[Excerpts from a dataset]
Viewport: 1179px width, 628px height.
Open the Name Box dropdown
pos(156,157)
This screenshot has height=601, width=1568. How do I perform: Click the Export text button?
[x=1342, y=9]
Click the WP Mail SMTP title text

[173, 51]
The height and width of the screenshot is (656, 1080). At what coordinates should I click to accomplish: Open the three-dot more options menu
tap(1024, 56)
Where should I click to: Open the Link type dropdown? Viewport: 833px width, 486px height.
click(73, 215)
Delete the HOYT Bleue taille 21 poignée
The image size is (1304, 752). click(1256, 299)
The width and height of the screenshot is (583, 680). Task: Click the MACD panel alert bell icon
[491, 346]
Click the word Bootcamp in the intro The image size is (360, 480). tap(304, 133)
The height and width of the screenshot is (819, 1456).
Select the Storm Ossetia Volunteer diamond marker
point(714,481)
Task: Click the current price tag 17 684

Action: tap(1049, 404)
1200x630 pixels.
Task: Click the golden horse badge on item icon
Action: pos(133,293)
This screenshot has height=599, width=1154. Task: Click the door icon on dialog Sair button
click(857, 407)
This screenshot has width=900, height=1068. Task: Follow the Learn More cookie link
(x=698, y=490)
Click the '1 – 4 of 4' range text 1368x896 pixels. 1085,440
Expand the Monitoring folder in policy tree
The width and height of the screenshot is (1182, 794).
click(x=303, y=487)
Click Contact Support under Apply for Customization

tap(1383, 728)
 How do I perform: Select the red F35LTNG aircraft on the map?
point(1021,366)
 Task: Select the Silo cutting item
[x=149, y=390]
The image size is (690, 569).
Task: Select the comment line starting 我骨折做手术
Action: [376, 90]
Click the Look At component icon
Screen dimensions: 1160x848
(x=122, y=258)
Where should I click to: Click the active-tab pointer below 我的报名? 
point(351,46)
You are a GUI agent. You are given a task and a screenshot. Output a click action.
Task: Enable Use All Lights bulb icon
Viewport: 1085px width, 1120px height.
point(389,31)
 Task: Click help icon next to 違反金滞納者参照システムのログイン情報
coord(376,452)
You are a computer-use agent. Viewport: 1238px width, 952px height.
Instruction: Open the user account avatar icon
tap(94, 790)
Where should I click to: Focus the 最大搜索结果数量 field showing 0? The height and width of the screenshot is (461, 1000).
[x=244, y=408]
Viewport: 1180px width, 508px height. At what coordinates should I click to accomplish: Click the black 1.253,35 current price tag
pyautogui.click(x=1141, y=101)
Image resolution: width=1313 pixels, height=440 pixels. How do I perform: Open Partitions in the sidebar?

# PROBLEM TO WORK ON
Which lines above contain the word "agent"? List them.

# RESPONSE BOX
You are a GUI agent. You are given a task and a screenshot. Output a click action.
You are a computer-use agent. Viewport: 1238px width, 952px height.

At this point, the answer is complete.